[Goal] Turn the listing below into a numbered list, one item per line, with blank lines and pictures left out.

[Dataset records]
════

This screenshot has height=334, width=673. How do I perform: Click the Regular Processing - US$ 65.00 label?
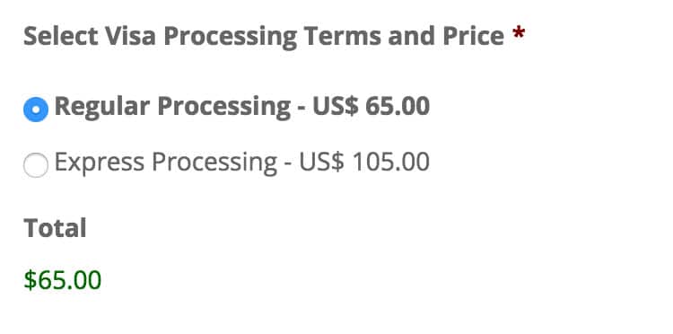tap(242, 107)
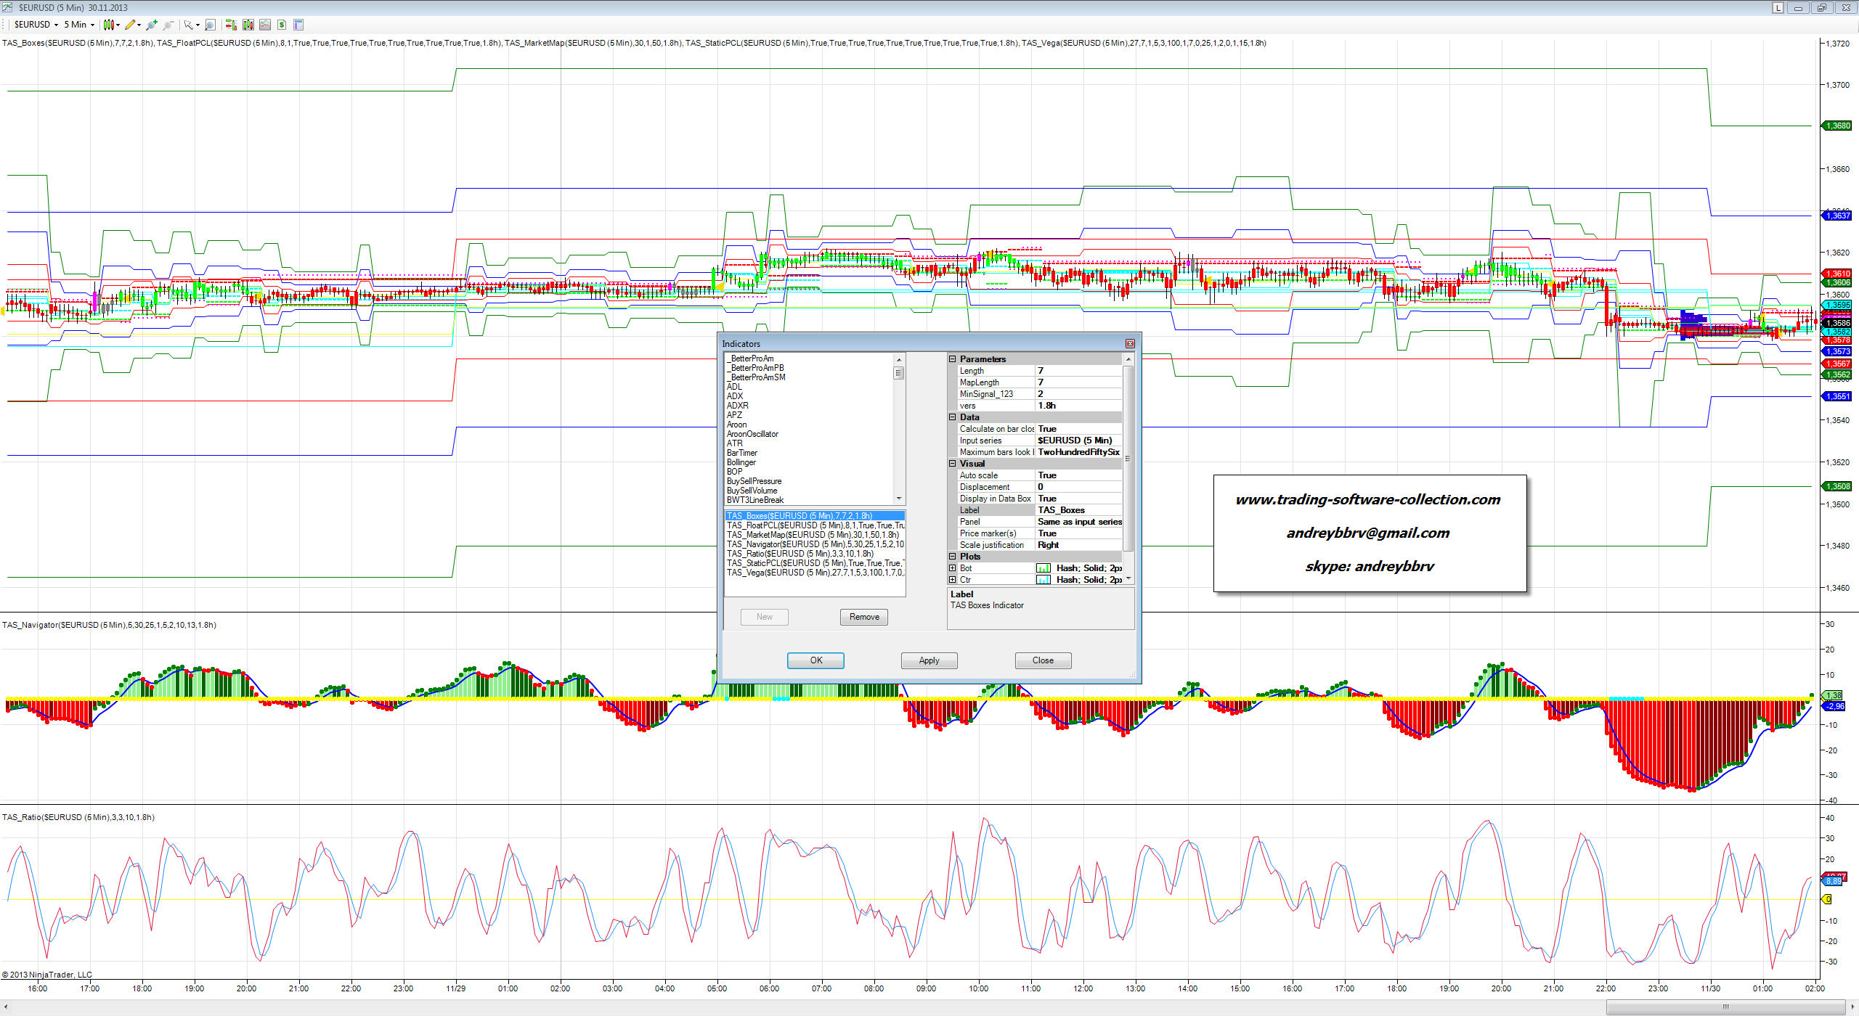The image size is (1859, 1016).
Task: Expand the Bot plot settings
Action: [953, 568]
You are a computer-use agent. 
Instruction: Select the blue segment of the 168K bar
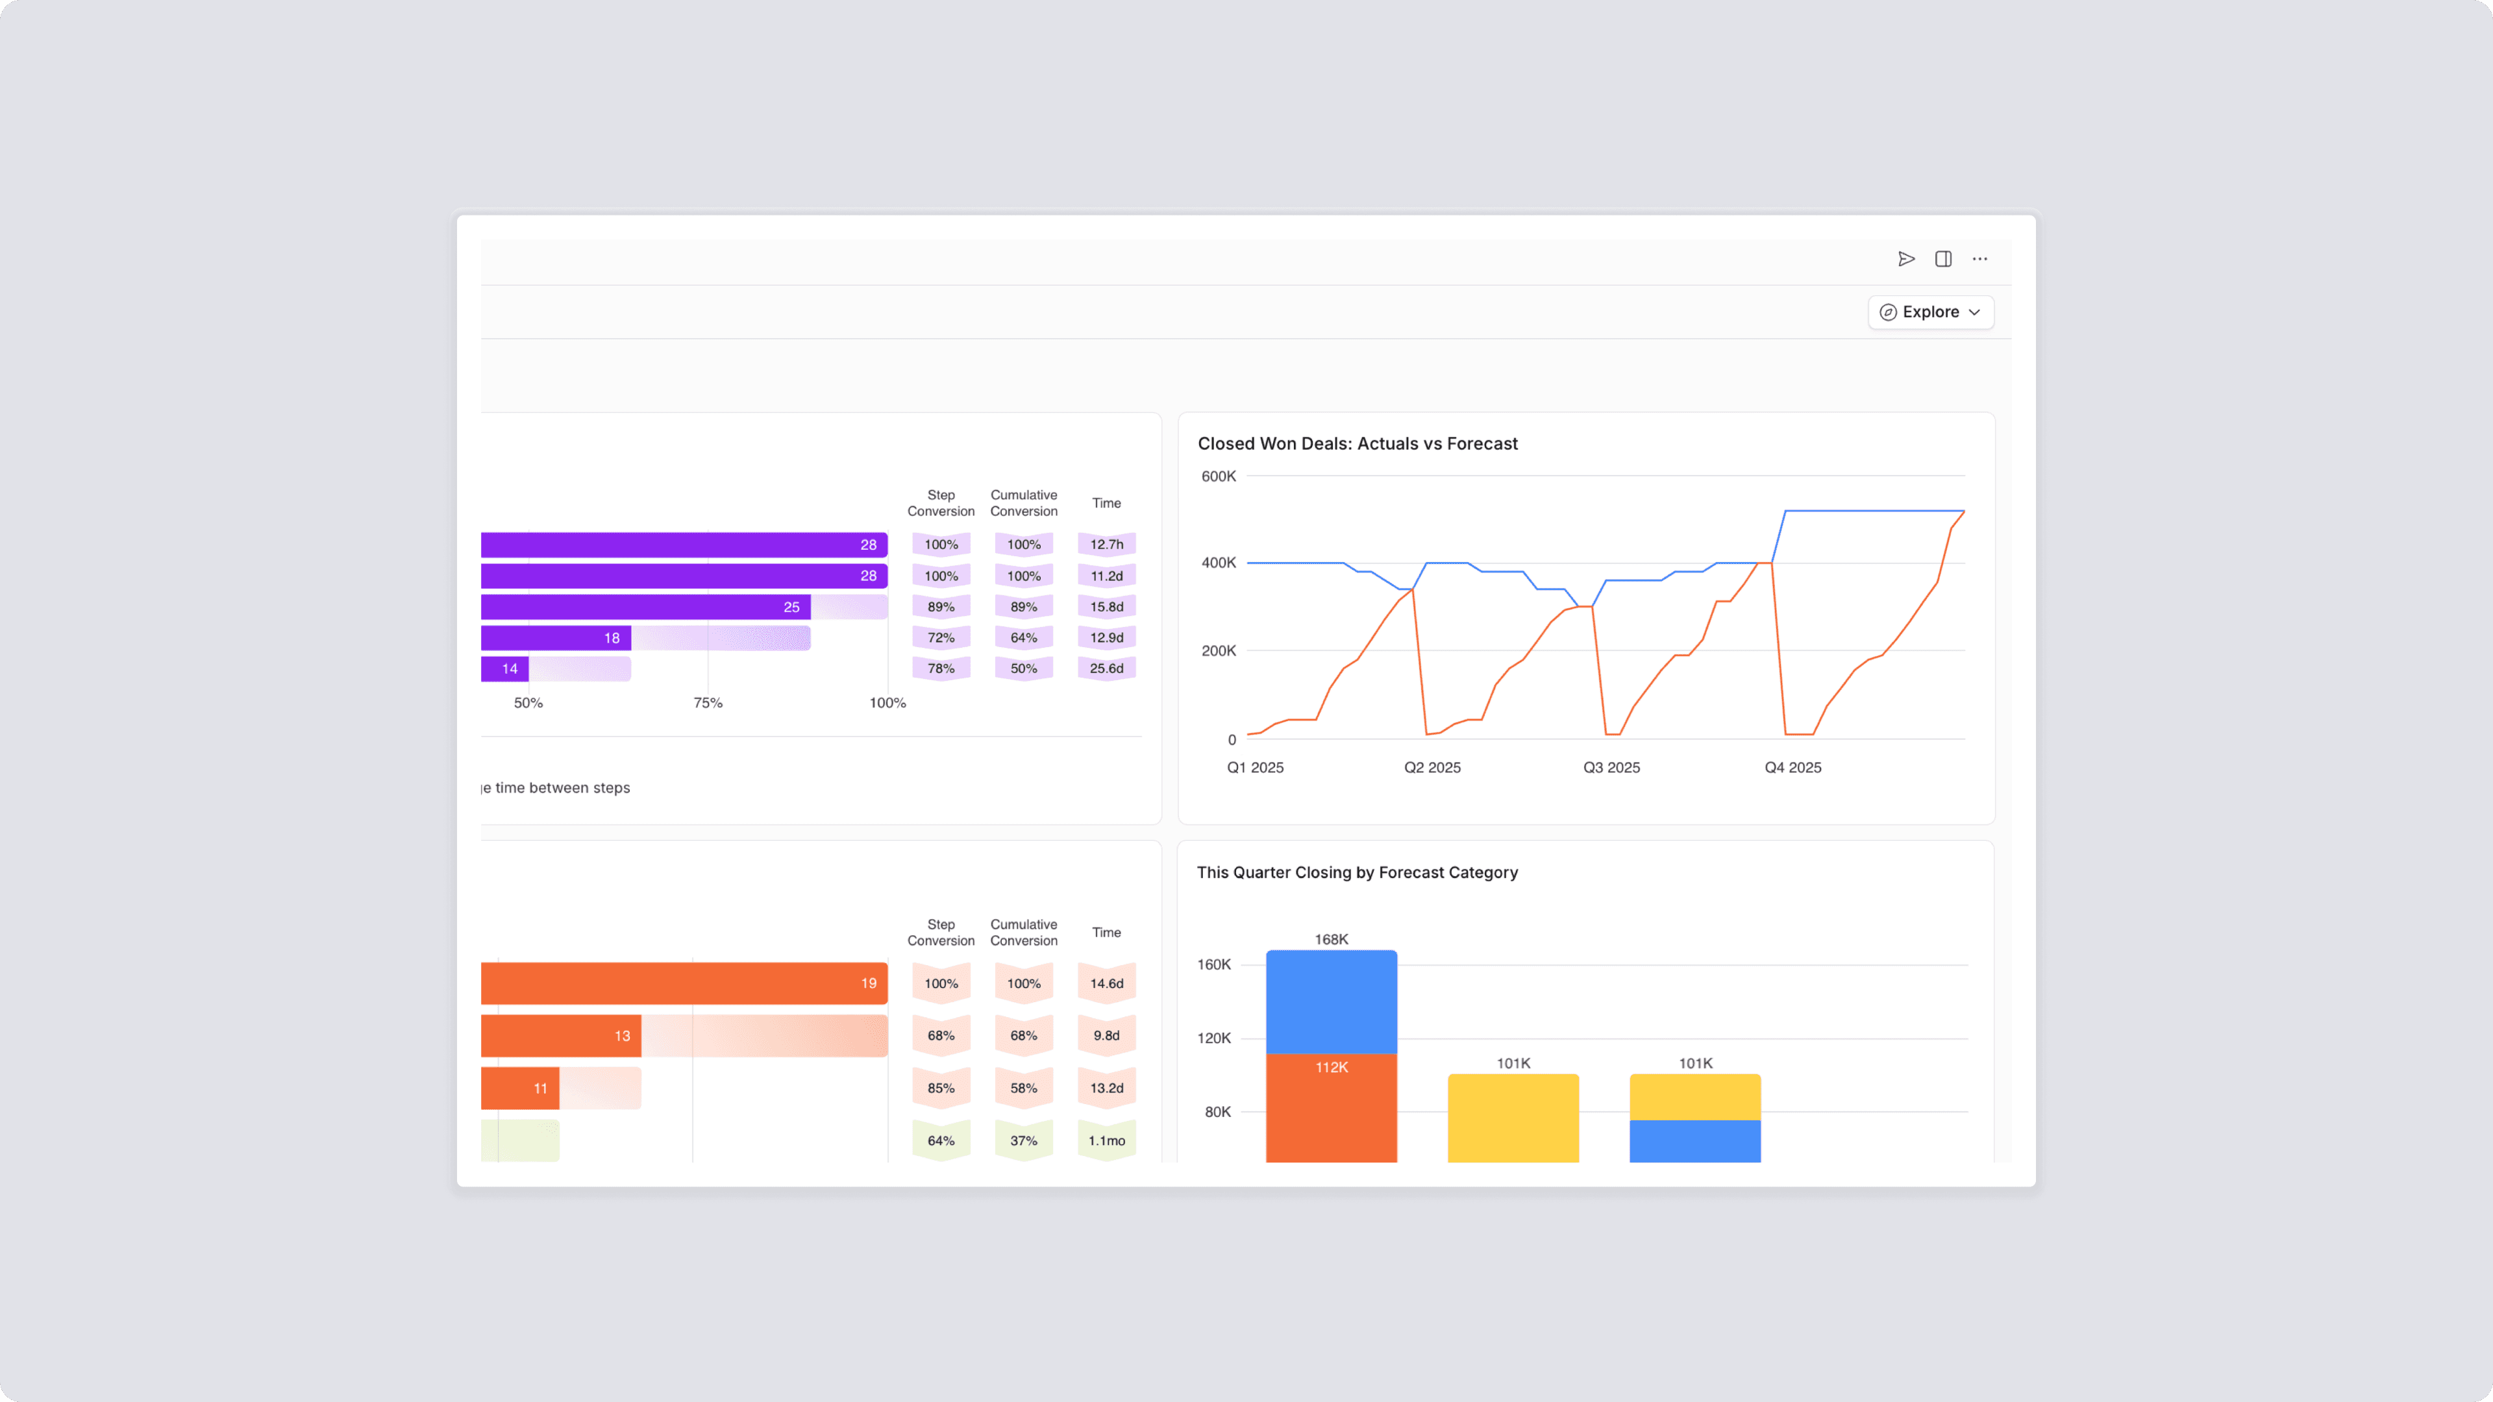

════

[Task output]
1. This screenshot has height=334, width=673. How do I perform: Click the Regular Processing - US$ 65.00 label?
2. tap(242, 107)
3. The image size is (1859, 1016).
4. Task: Expand the Bot plot settings
5. Action: [953, 568]
6. You are a computer-use agent. 
7. Instruction: Select the blue segment of the 168K bar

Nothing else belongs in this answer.